━━━ Raw data

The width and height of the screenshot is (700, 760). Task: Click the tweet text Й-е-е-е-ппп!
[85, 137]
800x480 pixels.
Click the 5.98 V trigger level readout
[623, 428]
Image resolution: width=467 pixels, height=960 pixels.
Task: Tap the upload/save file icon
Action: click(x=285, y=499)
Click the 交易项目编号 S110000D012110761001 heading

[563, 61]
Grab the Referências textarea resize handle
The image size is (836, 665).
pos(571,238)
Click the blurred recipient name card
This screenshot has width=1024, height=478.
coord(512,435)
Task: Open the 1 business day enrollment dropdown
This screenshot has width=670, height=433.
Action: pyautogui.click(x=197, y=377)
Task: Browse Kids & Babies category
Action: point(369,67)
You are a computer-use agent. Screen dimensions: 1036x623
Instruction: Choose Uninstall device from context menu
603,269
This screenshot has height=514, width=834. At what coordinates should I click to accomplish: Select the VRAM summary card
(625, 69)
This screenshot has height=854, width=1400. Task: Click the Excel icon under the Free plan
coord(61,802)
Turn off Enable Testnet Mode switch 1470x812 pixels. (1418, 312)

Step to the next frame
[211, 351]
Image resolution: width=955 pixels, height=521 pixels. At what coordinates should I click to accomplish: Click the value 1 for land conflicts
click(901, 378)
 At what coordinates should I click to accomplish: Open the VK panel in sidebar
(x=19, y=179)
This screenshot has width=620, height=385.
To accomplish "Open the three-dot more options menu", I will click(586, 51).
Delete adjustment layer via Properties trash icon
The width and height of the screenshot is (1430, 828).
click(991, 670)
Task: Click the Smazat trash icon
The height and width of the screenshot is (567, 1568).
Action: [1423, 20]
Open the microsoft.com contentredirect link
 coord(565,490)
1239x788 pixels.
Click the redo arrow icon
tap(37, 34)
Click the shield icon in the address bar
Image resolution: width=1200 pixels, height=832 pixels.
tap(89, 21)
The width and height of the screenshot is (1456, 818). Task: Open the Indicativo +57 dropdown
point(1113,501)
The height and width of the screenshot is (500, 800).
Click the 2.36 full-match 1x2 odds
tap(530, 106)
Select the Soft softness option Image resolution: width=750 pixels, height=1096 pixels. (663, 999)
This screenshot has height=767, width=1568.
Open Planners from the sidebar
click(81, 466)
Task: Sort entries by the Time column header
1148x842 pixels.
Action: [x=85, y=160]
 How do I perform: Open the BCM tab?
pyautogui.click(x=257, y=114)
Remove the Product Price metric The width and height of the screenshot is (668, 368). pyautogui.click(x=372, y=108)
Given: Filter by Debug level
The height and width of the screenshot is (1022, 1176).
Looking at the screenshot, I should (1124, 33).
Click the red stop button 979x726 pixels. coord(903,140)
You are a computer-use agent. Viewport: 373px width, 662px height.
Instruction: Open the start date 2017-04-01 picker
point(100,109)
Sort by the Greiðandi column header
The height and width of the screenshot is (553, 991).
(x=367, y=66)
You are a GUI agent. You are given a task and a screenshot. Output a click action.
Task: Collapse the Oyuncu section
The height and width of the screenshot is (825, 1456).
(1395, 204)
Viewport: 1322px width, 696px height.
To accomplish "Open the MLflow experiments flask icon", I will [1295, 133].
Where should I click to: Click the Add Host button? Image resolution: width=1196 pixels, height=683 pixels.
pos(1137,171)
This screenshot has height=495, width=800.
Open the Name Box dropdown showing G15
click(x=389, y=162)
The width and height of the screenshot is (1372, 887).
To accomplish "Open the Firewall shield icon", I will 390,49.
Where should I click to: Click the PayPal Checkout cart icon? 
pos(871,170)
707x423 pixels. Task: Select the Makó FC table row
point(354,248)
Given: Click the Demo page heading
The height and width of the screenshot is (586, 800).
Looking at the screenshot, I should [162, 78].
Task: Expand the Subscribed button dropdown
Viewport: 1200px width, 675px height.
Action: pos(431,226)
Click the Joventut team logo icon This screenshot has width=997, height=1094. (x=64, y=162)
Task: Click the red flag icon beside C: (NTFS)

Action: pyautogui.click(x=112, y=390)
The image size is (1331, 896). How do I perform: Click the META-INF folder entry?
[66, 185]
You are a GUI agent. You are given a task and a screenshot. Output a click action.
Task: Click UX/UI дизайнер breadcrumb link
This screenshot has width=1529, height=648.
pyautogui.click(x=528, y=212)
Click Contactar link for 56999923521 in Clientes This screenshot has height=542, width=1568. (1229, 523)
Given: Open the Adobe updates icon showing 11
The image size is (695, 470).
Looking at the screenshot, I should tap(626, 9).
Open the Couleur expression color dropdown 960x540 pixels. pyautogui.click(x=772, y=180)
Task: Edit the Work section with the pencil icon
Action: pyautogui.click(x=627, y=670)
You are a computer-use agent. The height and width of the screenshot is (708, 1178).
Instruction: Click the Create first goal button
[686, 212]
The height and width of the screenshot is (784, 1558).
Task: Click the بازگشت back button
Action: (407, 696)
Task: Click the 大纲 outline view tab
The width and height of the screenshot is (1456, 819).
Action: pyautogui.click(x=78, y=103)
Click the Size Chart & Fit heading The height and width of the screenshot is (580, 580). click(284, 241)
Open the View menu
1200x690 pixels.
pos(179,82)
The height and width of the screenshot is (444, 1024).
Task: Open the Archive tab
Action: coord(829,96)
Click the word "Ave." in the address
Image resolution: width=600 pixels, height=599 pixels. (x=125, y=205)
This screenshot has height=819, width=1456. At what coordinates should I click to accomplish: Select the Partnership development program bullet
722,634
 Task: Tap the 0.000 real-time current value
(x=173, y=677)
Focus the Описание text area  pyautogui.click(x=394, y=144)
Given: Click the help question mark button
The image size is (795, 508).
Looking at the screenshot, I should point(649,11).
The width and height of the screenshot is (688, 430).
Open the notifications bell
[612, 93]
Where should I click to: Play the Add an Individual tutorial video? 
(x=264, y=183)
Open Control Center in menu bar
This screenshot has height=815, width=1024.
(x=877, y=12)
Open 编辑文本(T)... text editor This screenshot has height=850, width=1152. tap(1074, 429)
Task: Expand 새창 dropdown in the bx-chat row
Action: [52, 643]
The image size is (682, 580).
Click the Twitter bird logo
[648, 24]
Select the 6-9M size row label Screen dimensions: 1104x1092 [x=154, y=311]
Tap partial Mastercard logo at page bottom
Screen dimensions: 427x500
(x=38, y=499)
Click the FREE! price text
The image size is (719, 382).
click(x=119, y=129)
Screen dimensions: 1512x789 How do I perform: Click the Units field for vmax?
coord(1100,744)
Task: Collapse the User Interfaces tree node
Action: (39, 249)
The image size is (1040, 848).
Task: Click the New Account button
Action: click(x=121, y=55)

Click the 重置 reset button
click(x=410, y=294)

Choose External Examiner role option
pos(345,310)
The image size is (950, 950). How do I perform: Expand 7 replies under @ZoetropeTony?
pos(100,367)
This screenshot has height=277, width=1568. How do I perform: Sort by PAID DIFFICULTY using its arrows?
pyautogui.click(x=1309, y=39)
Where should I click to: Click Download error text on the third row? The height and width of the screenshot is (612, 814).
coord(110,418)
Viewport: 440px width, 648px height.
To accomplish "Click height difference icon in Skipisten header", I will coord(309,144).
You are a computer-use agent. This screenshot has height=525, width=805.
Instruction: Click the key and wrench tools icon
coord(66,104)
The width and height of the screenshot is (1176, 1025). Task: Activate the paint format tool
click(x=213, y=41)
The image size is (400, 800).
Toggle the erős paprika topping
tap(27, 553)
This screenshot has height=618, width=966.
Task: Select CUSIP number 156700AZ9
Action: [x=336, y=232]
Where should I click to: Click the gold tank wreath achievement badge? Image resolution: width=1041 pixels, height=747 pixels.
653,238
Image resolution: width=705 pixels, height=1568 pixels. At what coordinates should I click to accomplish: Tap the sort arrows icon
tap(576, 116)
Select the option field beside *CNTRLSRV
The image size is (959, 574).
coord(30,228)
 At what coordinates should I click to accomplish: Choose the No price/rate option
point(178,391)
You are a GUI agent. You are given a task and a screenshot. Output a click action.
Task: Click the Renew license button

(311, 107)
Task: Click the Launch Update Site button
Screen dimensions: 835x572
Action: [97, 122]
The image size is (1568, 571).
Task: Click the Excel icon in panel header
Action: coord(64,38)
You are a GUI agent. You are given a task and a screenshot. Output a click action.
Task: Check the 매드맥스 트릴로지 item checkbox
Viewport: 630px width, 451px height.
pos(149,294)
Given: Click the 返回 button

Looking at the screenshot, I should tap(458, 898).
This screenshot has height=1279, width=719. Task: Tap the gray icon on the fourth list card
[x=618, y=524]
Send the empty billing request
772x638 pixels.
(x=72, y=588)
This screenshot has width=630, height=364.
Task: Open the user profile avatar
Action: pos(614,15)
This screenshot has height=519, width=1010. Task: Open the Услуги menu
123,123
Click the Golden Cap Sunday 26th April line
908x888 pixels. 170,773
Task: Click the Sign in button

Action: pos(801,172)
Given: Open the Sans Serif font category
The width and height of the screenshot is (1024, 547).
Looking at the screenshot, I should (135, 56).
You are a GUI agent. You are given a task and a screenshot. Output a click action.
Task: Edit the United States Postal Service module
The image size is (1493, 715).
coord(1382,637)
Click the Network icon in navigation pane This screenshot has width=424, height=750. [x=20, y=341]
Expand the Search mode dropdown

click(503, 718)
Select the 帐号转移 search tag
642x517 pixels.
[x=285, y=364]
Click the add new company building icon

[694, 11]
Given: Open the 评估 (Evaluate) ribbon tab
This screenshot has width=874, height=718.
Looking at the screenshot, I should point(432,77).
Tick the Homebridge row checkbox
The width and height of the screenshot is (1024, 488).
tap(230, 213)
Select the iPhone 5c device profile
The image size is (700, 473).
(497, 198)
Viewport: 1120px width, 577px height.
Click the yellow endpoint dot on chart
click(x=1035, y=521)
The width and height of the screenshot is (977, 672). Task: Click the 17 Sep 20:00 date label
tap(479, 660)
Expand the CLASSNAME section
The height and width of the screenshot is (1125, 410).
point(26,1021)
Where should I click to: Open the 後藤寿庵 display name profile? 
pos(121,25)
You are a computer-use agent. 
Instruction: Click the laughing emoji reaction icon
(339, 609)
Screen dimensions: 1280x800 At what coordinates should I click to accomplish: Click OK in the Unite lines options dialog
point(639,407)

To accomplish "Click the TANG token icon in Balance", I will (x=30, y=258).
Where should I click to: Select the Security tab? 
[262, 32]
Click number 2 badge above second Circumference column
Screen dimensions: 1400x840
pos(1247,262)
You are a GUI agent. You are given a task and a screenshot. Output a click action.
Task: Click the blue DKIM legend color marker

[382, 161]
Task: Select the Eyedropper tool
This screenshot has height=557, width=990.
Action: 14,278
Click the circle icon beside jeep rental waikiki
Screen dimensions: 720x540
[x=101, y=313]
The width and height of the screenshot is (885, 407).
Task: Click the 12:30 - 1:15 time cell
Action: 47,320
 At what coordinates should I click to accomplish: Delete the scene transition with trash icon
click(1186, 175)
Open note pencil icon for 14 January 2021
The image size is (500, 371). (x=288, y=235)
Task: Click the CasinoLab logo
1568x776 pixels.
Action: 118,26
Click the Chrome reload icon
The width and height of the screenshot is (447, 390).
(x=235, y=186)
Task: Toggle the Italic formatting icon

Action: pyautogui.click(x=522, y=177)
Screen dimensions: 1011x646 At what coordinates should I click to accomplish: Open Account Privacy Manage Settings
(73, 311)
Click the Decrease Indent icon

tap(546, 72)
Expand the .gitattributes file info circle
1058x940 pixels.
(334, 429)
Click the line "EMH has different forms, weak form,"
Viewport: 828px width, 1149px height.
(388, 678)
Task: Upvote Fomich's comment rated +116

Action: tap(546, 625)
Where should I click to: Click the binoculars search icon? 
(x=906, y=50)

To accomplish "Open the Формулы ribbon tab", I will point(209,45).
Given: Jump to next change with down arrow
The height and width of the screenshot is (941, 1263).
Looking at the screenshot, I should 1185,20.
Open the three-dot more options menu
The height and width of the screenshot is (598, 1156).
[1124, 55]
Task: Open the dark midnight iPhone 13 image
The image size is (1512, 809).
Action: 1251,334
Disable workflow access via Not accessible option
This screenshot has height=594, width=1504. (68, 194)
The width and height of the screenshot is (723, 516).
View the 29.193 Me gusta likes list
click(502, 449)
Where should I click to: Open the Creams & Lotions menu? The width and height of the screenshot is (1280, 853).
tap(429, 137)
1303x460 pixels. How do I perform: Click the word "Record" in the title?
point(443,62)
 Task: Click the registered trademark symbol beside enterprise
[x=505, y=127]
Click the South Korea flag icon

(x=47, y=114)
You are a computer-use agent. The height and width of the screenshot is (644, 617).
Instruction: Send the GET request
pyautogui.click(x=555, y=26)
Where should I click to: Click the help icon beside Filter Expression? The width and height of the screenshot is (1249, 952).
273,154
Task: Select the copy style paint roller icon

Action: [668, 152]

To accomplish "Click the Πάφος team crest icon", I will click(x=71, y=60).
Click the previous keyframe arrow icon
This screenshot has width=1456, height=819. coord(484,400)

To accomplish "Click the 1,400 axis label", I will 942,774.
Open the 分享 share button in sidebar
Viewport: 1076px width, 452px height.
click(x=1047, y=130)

━━━━━━

● **Directions**
Check each line of the records for the string "checkbox" and copy those that have it.

● **Exercise result**
Task: Check the 매드맥스 트릴로지 item checkbox
Tick the Homebridge row checkbox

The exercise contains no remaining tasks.